──────── DATASET RECORDS

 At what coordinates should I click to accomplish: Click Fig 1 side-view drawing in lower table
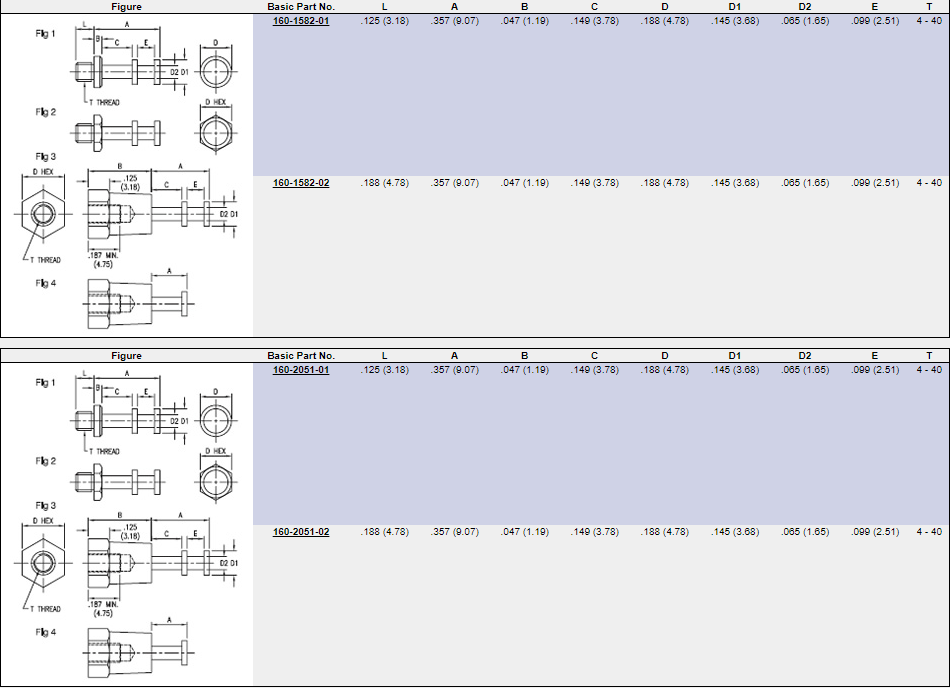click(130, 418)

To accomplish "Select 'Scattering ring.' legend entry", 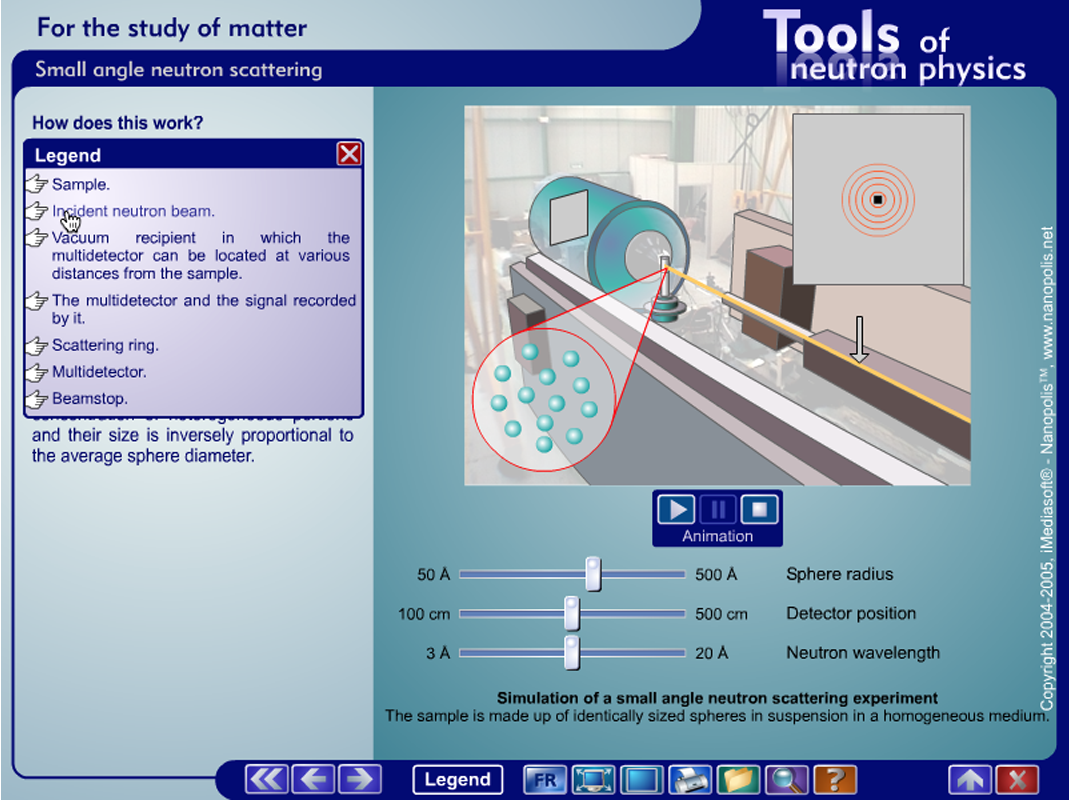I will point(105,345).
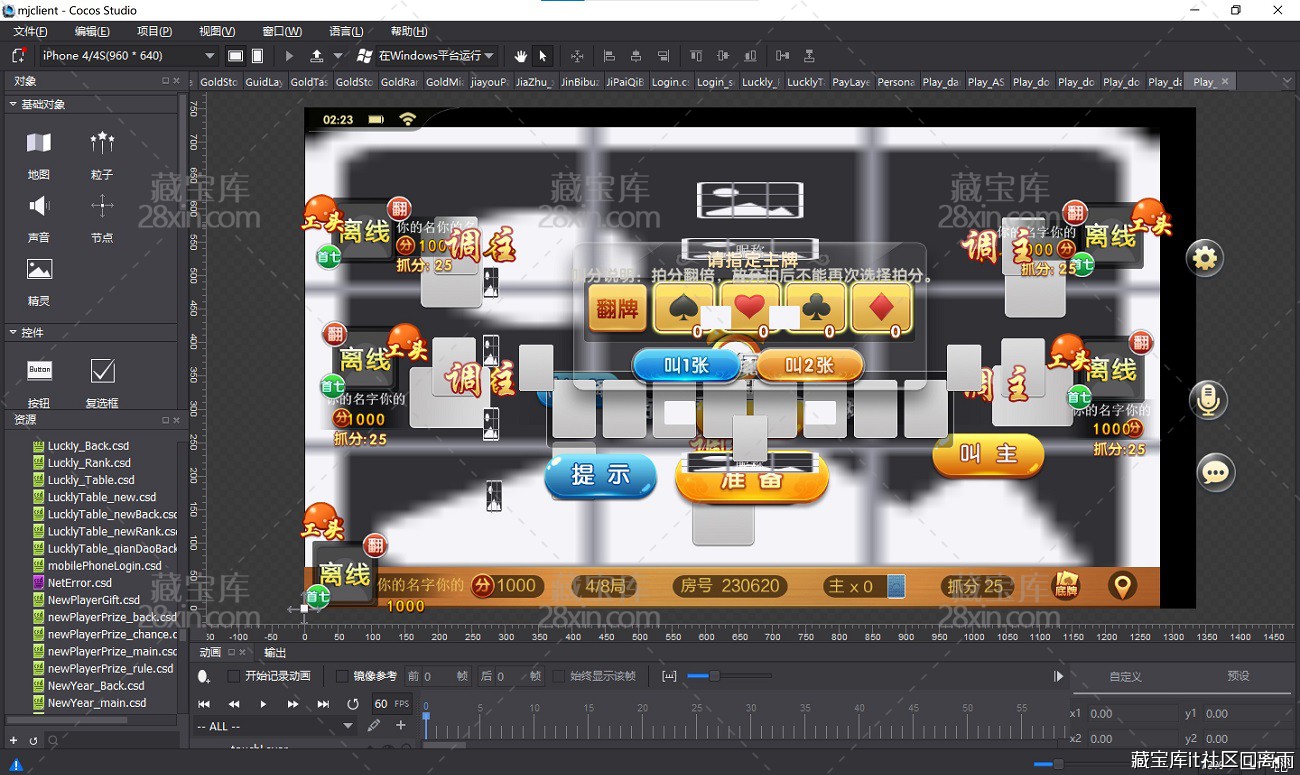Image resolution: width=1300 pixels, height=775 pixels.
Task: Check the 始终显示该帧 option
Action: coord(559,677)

────────────────
──────── DATASET RECORDS

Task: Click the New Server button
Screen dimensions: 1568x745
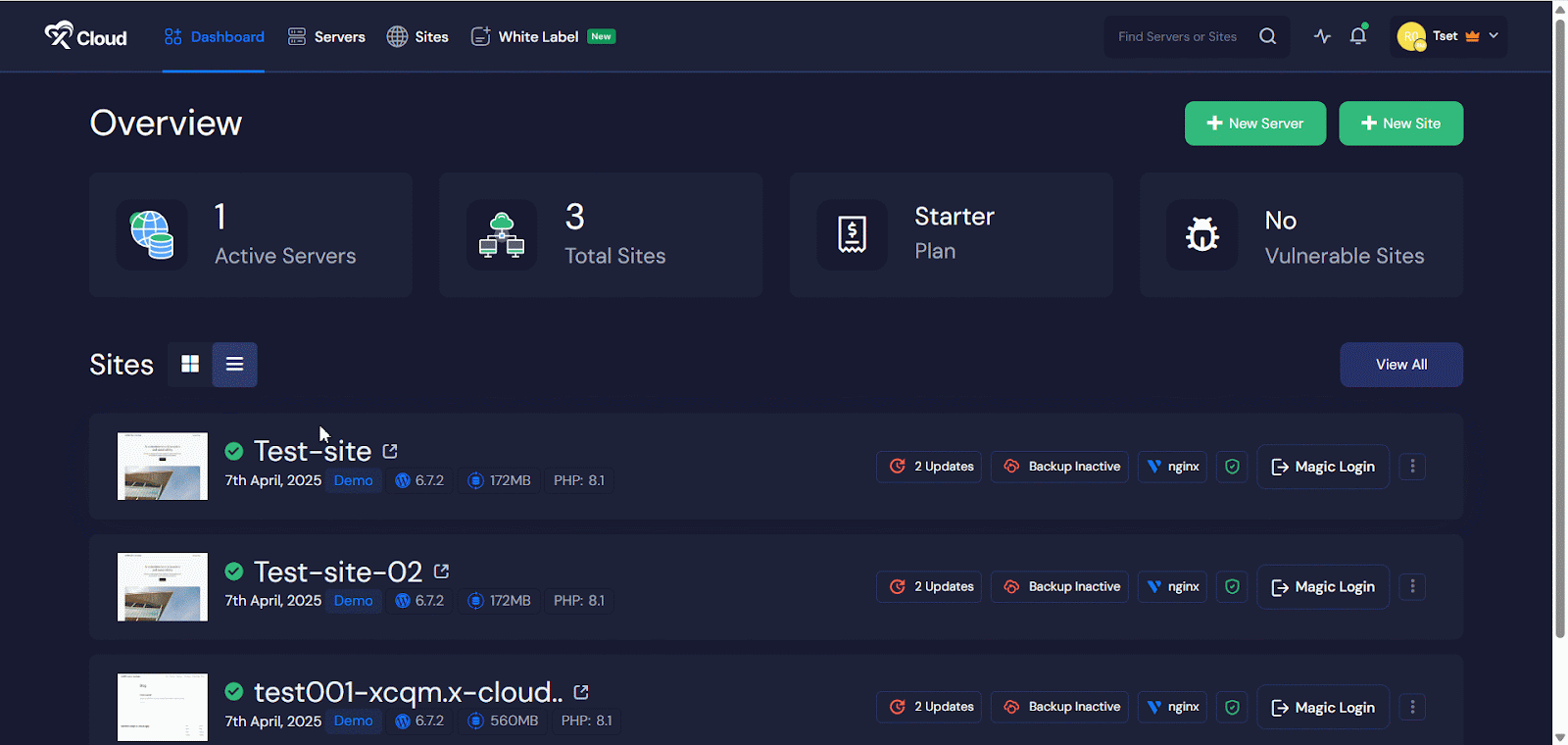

────────────────
──────── DATASET RECORDS

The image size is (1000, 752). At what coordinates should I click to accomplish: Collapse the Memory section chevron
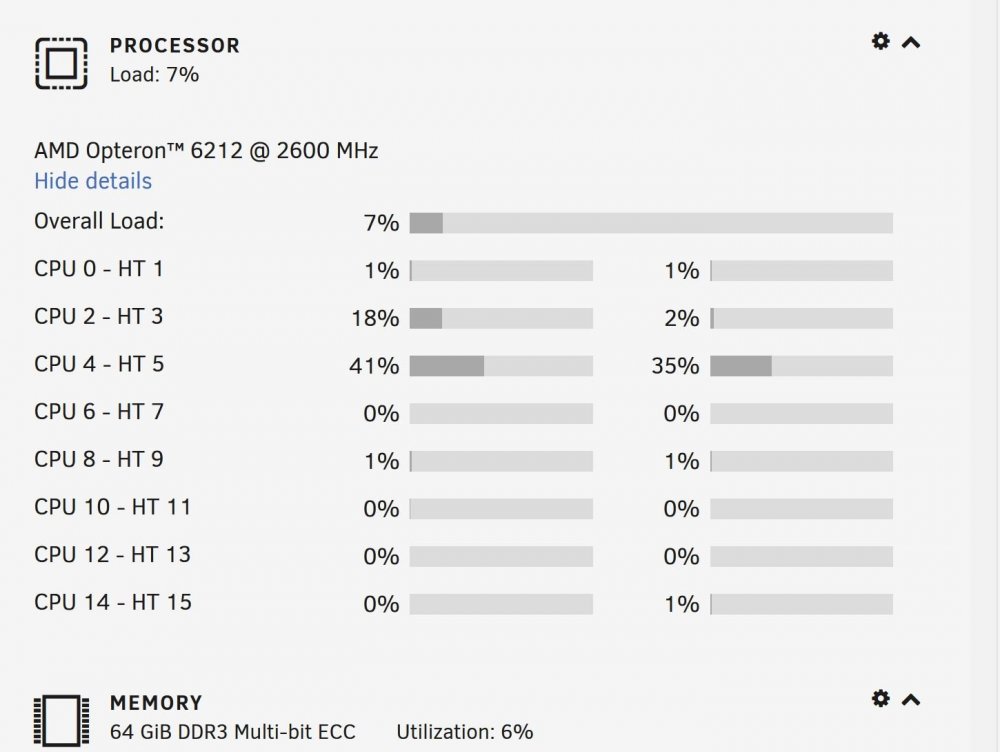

────────────────

**WORK REQUIRED**
Output only an exact transcription of the lines above from the one with "Task: Click the New Server button" up to and including the one with "Screen dimensions: 1568x745".

**RESULT OF THE EXERCISE**
Task: Click the New Server button
Screen dimensions: 1568x745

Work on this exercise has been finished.